Supported by a surfeit of central bank liquidity, the world has skirted numerous hazards and grown at a steady, albeit unspectacular, pace since 2010. And it looks set to do it again in the coming year, slowed, though not swamped, by the U.K. vote to leave the European Union.
“We might end up losing perhaps a quarter percentage point off” world growth as a result of Brexit, said David Hensley, director of global economics for JPMorgan Chase & Co. in New York. “That’s not enough to knock us out of the 2 to 3 percent channel we’ve been operating in recent years.”

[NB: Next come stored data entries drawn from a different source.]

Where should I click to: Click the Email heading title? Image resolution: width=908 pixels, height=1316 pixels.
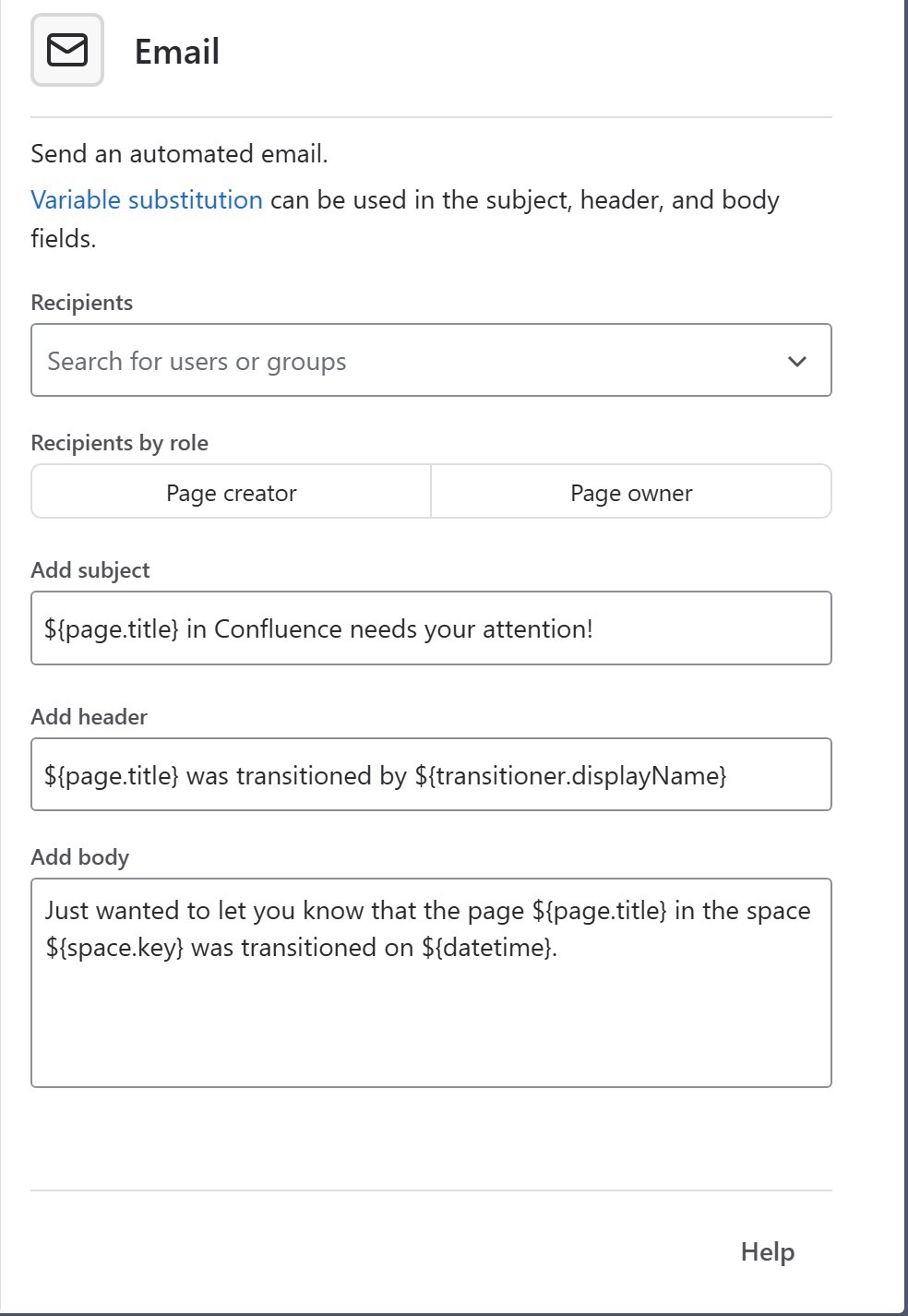(177, 52)
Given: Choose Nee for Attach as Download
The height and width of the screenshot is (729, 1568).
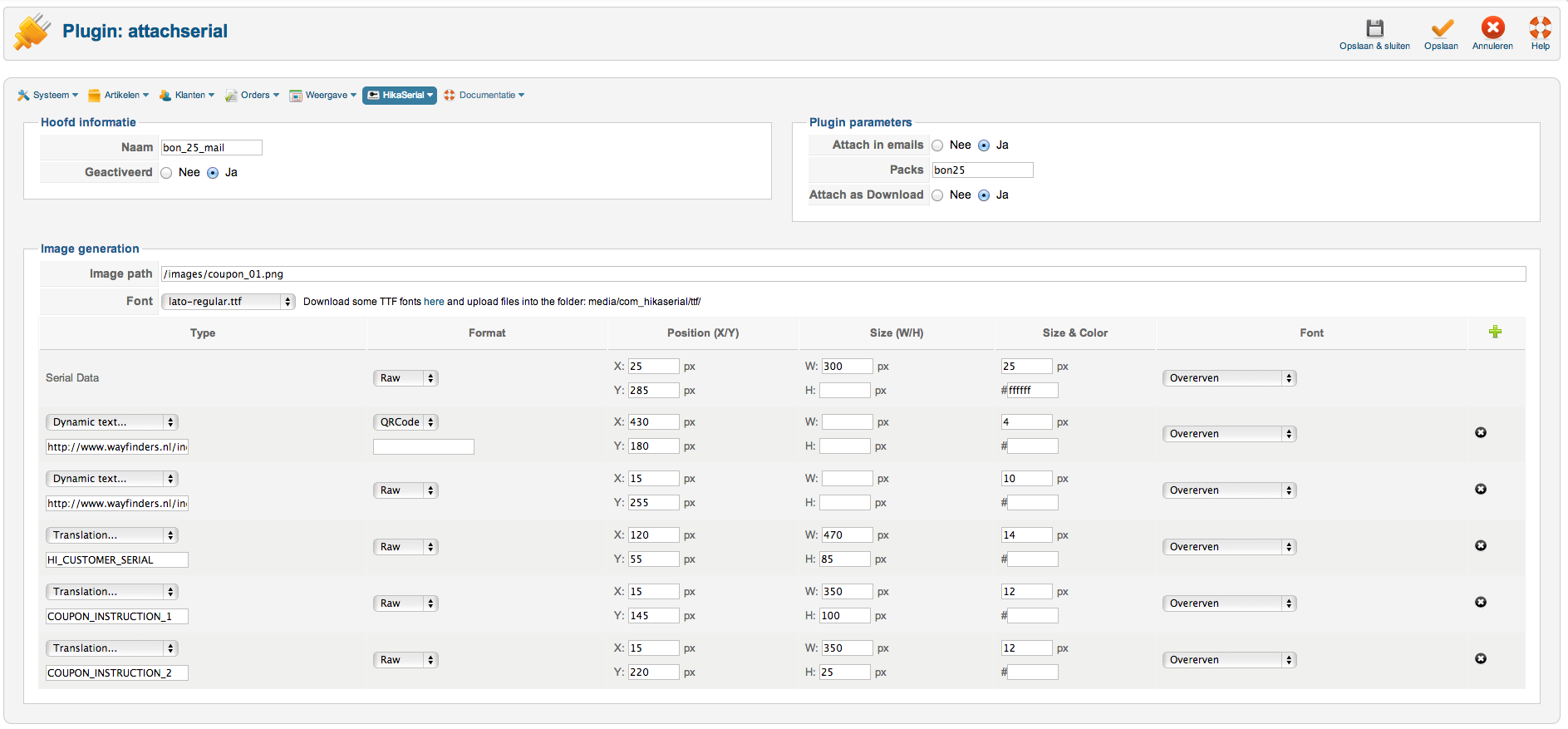Looking at the screenshot, I should (x=937, y=195).
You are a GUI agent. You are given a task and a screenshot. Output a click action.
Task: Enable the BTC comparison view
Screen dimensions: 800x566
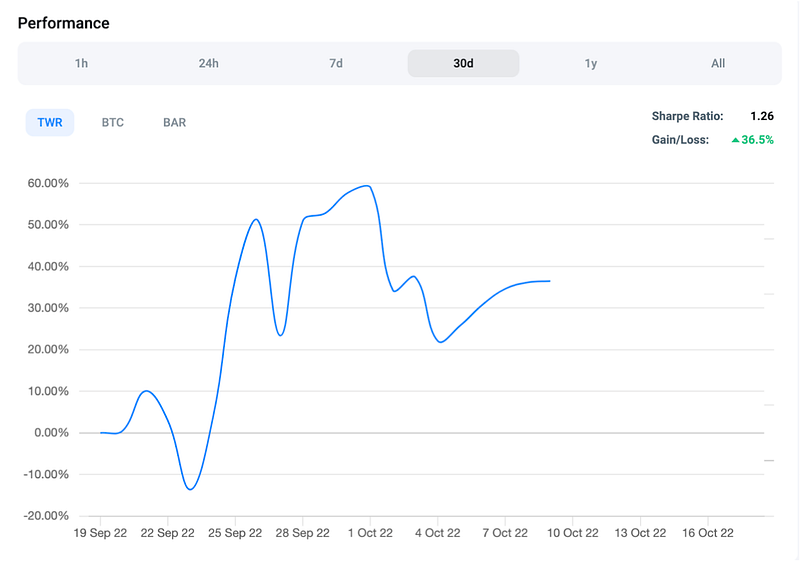coord(113,123)
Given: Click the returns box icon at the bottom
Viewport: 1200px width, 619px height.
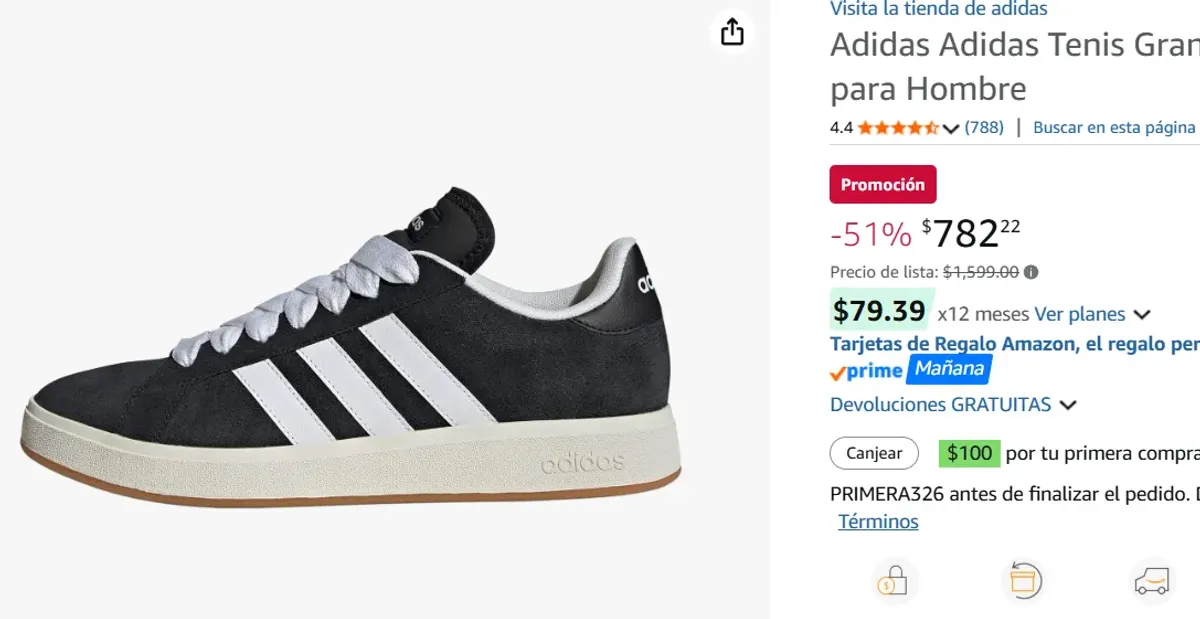Looking at the screenshot, I should (1022, 580).
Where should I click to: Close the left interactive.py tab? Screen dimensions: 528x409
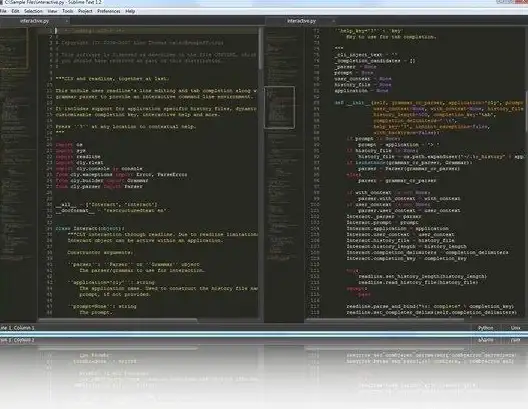(x=67, y=21)
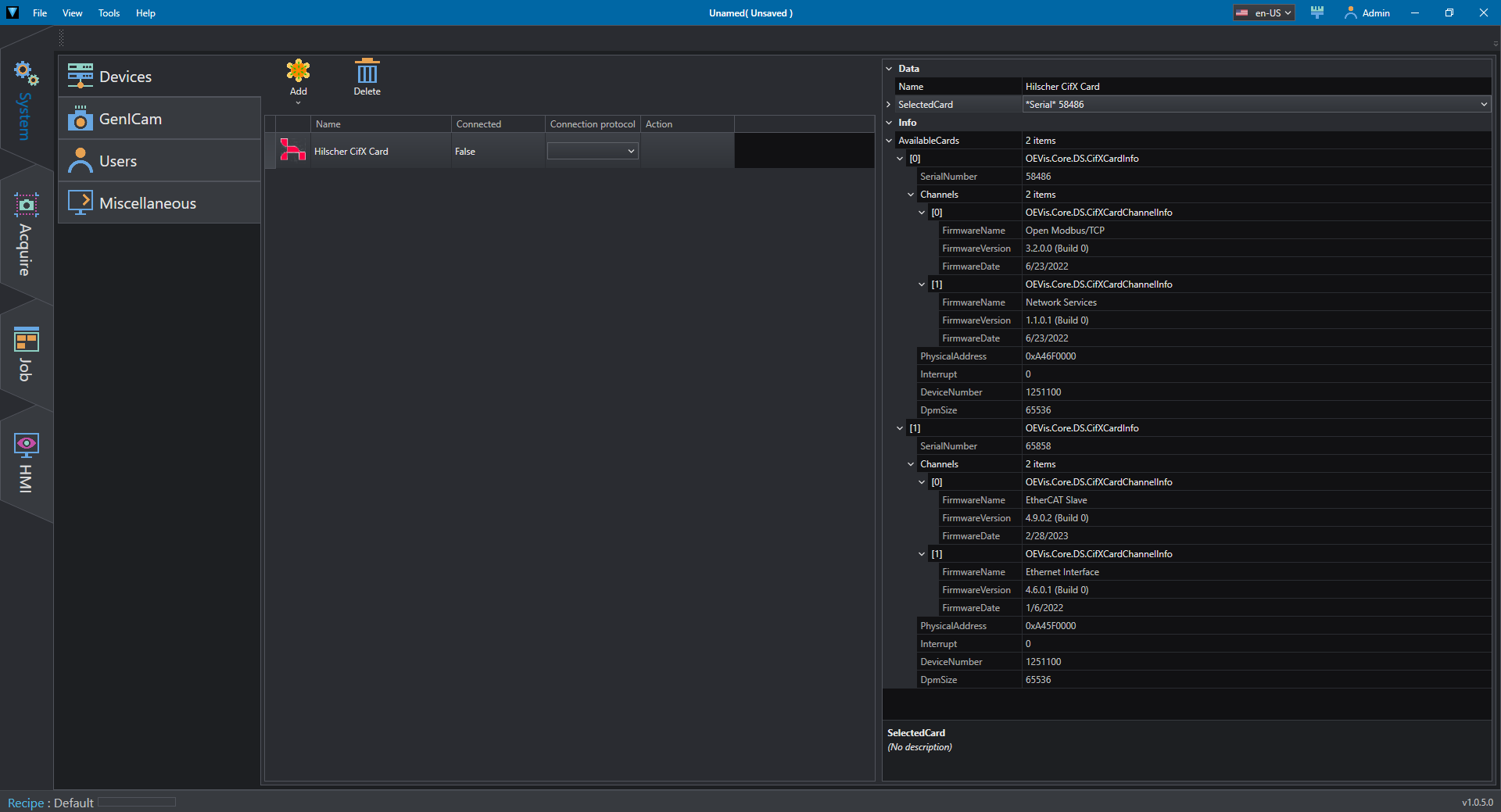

Coming after the deepest recession since the Great Depression, the slow-motion expansion has failed to extinguish the lingering anxiety of consumers and companies scarred by the crisis. That’s led both groups to hold back on their spending, in turn retarding the strength of the upswing.
Trade ministers from the Group of 20 nations, meeting in Shanghai on Sunday, saw little reason for optimism. Global cross-border investment may decline by as much as 15 percent this year as trade remains sluggish, China’s commerce minister said. The G-20 representatives pledged to step up their efforts.
“It’s been a disappointing expansion, just drifting along,” said Peter Hooper, chief economist for Deutsche Bank Securities Inc. in New York and a former Federal Reserve official. It has, though, been sufficient to reduce joblessness, especially in the U.S., he noted.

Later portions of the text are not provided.